Each line of the data below containing "marker" needs to be listed.
(SUPPLIED RECORDS)
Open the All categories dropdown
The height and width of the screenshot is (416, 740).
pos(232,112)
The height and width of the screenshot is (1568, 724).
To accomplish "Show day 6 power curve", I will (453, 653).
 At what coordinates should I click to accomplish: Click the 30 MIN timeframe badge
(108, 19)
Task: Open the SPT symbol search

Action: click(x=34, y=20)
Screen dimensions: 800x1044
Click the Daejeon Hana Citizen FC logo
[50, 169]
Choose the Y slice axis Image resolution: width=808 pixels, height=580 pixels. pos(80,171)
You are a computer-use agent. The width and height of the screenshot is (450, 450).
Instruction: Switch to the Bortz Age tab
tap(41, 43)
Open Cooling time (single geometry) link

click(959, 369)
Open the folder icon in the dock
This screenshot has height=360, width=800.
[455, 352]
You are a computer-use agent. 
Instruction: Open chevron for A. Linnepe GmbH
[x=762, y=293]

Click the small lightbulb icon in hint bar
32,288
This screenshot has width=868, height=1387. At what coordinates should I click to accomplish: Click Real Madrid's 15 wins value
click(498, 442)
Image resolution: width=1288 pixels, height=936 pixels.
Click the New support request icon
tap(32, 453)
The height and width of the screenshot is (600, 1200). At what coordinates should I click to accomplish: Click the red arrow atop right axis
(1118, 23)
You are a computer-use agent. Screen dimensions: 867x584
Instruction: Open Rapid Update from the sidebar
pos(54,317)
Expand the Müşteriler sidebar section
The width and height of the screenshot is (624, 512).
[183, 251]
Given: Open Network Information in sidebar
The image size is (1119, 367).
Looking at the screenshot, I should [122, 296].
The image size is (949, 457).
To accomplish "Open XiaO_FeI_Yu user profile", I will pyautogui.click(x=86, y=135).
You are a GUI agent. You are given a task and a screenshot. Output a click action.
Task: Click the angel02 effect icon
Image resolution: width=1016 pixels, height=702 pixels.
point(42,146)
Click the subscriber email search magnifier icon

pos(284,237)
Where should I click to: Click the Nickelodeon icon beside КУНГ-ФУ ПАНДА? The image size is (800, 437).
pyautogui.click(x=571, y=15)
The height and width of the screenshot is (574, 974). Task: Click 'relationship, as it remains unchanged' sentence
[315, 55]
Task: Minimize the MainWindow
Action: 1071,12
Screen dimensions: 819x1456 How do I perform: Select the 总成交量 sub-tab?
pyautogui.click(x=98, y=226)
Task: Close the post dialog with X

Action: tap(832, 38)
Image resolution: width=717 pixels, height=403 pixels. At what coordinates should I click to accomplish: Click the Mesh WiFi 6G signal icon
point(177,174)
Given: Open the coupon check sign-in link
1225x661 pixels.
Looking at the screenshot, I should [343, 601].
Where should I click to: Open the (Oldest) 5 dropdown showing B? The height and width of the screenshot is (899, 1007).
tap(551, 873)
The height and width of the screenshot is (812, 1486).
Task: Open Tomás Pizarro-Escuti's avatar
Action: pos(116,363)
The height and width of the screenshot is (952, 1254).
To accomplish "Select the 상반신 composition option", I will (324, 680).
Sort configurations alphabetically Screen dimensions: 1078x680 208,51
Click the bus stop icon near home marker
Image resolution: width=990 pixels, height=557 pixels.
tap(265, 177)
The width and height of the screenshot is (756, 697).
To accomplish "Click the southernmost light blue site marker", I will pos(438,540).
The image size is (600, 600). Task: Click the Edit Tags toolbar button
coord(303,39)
(End SUPPLIED RECORDS)
RESPONSE ▸
Click the bus stop icon near home marker
To accomplish "Click the southernmost light blue site marker", I will pos(438,540).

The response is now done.